- Genre: Modern, Romance
- Based on: Yi Sheng Yi Shi Mei Ren Gu (一生一世美人骨) by Mo Bao Fei Bao
- Directed by: Shen Yang
- Starring: Ren Jialun Bai Lu
- Country of origin: China
- Original language: Mandarin
- No. of episodes: 30

Production
- Running time: 40 mins
- Production companies: iQIYI HUACE FILM&TV Xiamen Film Industry Service Center Co., Ltd.

Original release
- Network: iQIYI
- Release: September 6, 2021

= Forever and Ever (TV series) =

Chinese television series

Forever and Ever (一生一世) is a 2021 contemporary Chinese romantic television series, starring Ren Jialun and Bai Lu. The series is based on the novel Yi Sheng Yi Shi Mei Ren Gu (一生一世美人骨) by Mo Bao Fei Bao. It's available on iQIYI and iQ.com from September 6, 2021. The series is part of iQIYI's Sweet On Theater (恋恋剧场), the network's original line-up of romantic television series. The series is a themed companion and sequel to One and Only, and both shows were released back-to-back. Both series were adapted from the same novel and features the same characters in different eras.
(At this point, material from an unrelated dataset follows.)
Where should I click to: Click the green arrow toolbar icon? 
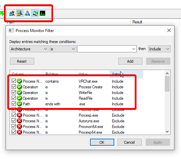(2, 13)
The drama was a commercial success and one of iQIYI's most popular show of 2021.

== Cast ==

=== Main ===
- Ren Jialun as Chen Zhousheng, a chemistry professor
- Bai Lu as Shi Yi, a voice actor

=== Supporting ===
- Ci Sha as Mei Xing
- Wang Yueyi as Hong Xiaoyu
- Luo Mingjie as Zhou Wenchuan
- Wang Ruixin as Zhou Wenxing
- Luo Haiqiong as Qin Wan
- Feng Jiayi as Zhou Shengxing

== Production ==
The series' filming began between September and November 2020.